→ DIRECTIONS FOR THIS TASK
Please write out all of the entries exactly as they appear.

→ INPUT RECORDS
··········
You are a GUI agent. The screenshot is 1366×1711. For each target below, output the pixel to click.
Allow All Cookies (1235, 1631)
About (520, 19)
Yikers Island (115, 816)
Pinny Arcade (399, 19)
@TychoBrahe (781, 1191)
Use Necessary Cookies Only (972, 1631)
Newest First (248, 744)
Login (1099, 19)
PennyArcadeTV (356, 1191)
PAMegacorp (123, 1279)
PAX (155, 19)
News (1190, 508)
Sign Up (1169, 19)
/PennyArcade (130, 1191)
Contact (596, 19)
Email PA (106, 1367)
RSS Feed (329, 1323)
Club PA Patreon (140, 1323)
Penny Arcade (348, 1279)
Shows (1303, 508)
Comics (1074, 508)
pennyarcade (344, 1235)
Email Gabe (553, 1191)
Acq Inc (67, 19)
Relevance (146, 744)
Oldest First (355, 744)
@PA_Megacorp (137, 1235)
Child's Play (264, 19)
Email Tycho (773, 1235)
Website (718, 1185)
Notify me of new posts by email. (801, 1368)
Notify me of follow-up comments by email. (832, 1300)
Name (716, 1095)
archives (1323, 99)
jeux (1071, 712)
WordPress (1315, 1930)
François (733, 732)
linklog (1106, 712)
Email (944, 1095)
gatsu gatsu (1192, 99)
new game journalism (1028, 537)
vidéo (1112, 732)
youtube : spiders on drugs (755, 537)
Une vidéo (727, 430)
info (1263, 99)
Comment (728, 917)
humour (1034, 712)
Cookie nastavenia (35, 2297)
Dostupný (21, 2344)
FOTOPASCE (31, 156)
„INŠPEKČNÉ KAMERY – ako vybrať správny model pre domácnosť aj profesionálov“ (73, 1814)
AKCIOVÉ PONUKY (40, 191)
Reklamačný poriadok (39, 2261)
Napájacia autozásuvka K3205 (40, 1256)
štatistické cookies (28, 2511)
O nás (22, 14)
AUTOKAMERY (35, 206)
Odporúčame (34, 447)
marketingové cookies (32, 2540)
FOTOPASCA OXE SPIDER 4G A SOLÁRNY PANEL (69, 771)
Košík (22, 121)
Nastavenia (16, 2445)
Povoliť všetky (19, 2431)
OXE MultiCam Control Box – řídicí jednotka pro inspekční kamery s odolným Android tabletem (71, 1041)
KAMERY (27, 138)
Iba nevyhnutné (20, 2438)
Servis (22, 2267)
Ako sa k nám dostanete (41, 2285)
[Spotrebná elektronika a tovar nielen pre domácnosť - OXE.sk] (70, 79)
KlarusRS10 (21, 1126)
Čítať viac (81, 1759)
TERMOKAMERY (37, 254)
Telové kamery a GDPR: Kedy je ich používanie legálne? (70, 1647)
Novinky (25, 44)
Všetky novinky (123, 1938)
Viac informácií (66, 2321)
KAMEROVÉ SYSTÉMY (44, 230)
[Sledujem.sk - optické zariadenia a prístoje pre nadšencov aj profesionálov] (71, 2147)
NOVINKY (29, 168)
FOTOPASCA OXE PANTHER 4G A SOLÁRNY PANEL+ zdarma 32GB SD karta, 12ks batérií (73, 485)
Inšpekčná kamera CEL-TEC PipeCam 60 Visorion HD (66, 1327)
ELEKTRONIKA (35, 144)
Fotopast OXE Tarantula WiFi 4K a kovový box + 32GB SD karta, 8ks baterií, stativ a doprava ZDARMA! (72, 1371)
··········
→ ANSWER TO THIS EXERCISE
You are a GUI agent. The screenshot is 1366×1711. For each target below, output the pixel to click.
Allow All Cookies (1235, 1631)
About (520, 19)
Yikers Island (115, 816)
Pinny Arcade (399, 19)
@TychoBrahe (781, 1191)
Use Necessary Cookies Only (972, 1631)
Newest First (248, 744)
Login (1099, 19)
PennyArcadeTV (356, 1191)
PAMegacorp (123, 1279)
PAX (155, 19)
News (1190, 508)
Sign Up (1169, 19)
/PennyArcade (130, 1191)
Contact (596, 19)
Email PA (106, 1367)
RSS Feed (329, 1323)
Club PA Patreon (140, 1323)
Penny Arcade (348, 1279)
Shows (1303, 508)
Comics (1074, 508)
pennyarcade (344, 1235)
Email Gabe (553, 1191)
Acq Inc (67, 19)
Relevance (146, 744)
Oldest First (355, 744)
@PA_Megacorp (137, 1235)
Child's Play (264, 19)
Email Tycho (773, 1235)
Website (718, 1185)
Notify me of new posts by email. (801, 1368)
Notify me of follow-up comments by email. (832, 1300)
Name (716, 1095)
archives (1323, 99)
jeux (1071, 712)
WordPress (1315, 1930)
François (733, 732)
linklog (1106, 712)
Email (944, 1095)
gatsu gatsu (1192, 99)
new game journalism (1028, 537)
vidéo (1112, 732)
youtube : spiders on drugs (755, 537)
Une vidéo (727, 430)
info (1263, 99)
Comment (728, 917)
humour (1034, 712)
Cookie nastavenia (35, 2297)
Dostupný (21, 2344)
FOTOPASCE (31, 156)
„INŠPEKČNÉ KAMERY – ako vybrať správny model pre domácnosť aj profesionálov“ (73, 1814)
AKCIOVÉ PONUKY (40, 191)
Reklamačný poriadok (39, 2261)
Napájacia autozásuvka K3205 (40, 1256)
štatistické cookies (28, 2511)
O nás (22, 14)
AUTOKAMERY (35, 206)
Odporúčame (34, 447)
marketingové cookies (32, 2540)
FOTOPASCA OXE SPIDER 4G A SOLÁRNY PANEL (69, 771)
Košík (22, 121)
Nastavenia (16, 2445)
Povoliť všetky (19, 2431)
OXE MultiCam Control Box – řídicí jednotka pro inspekční kamery s odolným Android tabletem (71, 1041)
KAMERY (27, 138)
Iba nevyhnutné (20, 2438)
Servis (22, 2267)
Ako sa k nám dostanete (41, 2285)
[Spotrebná elektronika a tovar nielen pre domácnosť - OXE.sk] (70, 79)
KlarusRS10 (21, 1126)
Čítať viac (81, 1759)
TERMOKAMERY (37, 254)
Telové kamery a GDPR: Kedy je ich používanie legálne? (70, 1647)
Novinky (25, 44)
Všetky novinky (123, 1938)
Viac informácií (66, 2321)
KAMEROVÉ SYSTÉMY (44, 230)
[Sledujem.sk - optické zariadenia a prístoje pre nadšencov aj profesionálov] (71, 2147)
NOVINKY (29, 168)
FOTOPASCA OXE PANTHER 4G A SOLÁRNY PANEL+ zdarma 32GB SD karta, 12ks batérií (73, 485)
Inšpekčná kamera CEL-TEC PipeCam 60 Visorion HD (66, 1327)
ELEKTRONIKA (35, 144)
Fotopast OXE Tarantula WiFi 4K a kovový box + 32GB SD karta, 8ks baterií, stativ a doprava ZDARMA! (72, 1371)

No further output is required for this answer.